[PROVIDED ENTRIES]

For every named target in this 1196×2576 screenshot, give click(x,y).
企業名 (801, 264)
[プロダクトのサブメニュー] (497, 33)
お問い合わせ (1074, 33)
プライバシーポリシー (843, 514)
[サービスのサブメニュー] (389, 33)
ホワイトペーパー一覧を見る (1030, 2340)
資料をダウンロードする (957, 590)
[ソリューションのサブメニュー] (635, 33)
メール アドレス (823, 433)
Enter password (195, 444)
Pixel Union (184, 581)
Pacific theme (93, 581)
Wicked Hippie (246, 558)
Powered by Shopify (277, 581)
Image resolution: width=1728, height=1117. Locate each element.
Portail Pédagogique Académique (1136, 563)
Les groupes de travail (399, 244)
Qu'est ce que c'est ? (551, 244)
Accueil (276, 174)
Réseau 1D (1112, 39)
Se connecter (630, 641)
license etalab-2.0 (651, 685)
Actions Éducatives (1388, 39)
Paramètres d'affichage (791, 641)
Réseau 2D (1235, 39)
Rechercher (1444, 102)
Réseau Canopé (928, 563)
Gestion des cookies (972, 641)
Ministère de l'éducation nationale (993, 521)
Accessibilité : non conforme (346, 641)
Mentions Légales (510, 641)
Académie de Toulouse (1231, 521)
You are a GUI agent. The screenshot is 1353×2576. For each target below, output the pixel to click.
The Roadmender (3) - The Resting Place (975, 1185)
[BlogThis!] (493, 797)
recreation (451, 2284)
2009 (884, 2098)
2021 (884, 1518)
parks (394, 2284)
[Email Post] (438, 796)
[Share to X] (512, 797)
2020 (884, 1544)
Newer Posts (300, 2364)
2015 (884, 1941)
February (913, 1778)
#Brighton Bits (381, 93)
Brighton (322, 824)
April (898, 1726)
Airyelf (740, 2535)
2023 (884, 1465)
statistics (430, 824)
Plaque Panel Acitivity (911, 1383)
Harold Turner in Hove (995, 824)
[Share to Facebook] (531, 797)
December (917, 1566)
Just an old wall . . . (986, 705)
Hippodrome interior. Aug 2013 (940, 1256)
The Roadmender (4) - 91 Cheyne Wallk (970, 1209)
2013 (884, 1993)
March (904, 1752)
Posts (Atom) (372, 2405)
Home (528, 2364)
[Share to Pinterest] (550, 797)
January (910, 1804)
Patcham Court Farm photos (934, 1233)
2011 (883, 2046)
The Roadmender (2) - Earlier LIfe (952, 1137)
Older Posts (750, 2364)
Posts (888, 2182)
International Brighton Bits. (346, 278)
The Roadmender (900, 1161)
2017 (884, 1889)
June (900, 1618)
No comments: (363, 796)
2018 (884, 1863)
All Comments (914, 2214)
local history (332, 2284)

[/PROVIDED ENTRIES]

Copy all the records above exactly, missing none.

For every named target in this 1196×2576 screenshot, give click(x,y).
企業名 (801, 264)
[プロダクトのサブメニュー] (497, 33)
お問い合わせ (1074, 33)
プライバシーポリシー (843, 514)
[サービスのサブメニュー] (389, 33)
ホワイトペーパー一覧を見る (1030, 2340)
資料をダウンロードする (957, 590)
[ソリューションのサブメニュー] (635, 33)
メール アドレス (823, 433)
Enter password (195, 444)
Pixel Union (184, 581)
Pacific theme (93, 581)
Wicked Hippie (246, 558)
Powered by Shopify (277, 581)
Image resolution: width=1728, height=1117. Locate each element.
Portail Pédagogique Académique (1136, 563)
Les groupes de travail (399, 244)
Qu'est ce que c'est ? (551, 244)
Accueil (276, 174)
Réseau 1D (1112, 39)
Se connecter (630, 641)
license etalab-2.0 (651, 685)
Actions Éducatives (1388, 39)
Paramètres d'affichage (791, 641)
Réseau 2D (1235, 39)
Rechercher (1444, 102)
Réseau Canopé (928, 563)
Gestion des cookies (972, 641)
Ministère de l'éducation nationale (993, 521)
Accessibilité : non conforme (346, 641)
Mentions Légales (510, 641)
Académie de Toulouse (1231, 521)
You are a GUI agent. The screenshot is 1353×2576. For each target below, output the pixel to click.
The Roadmender (3) - The Resting Place (975, 1185)
[BlogThis!] (493, 797)
recreation (451, 2284)
2009 (884, 2098)
2021 (884, 1518)
parks (394, 2284)
[Email Post] (438, 796)
[Share to X] (512, 797)
2020 (884, 1544)
Newer Posts (300, 2364)
2015 (884, 1941)
February (913, 1778)
#Brighton Bits (381, 93)
Brighton (322, 824)
April (898, 1726)
Airyelf (740, 2535)
2023 (884, 1465)
statistics (430, 824)
Plaque Panel Acitivity (911, 1383)
Harold Turner in Hove (995, 824)
[Share to Facebook] (531, 797)
December (917, 1566)
Just an old wall . . . (986, 705)
Hippodrome interior. Aug 2013 (940, 1256)
The Roadmender (4) - 91 Cheyne Wallk (970, 1209)
2013 (884, 1993)
March (904, 1752)
Posts (Atom) (372, 2405)
Home (528, 2364)
[Share to Pinterest] (550, 797)
January (910, 1804)
Patcham Court Farm photos (934, 1233)
2011 (883, 2046)
The Roadmender (2) - Earlier LIfe (952, 1137)
Older Posts (750, 2364)
Posts (888, 2182)
International Brighton Bits. (346, 278)
The Roadmender (900, 1161)
2017 (884, 1889)
June (900, 1618)
No comments: (363, 796)
2018 (884, 1863)
All Comments (914, 2214)
local history (332, 2284)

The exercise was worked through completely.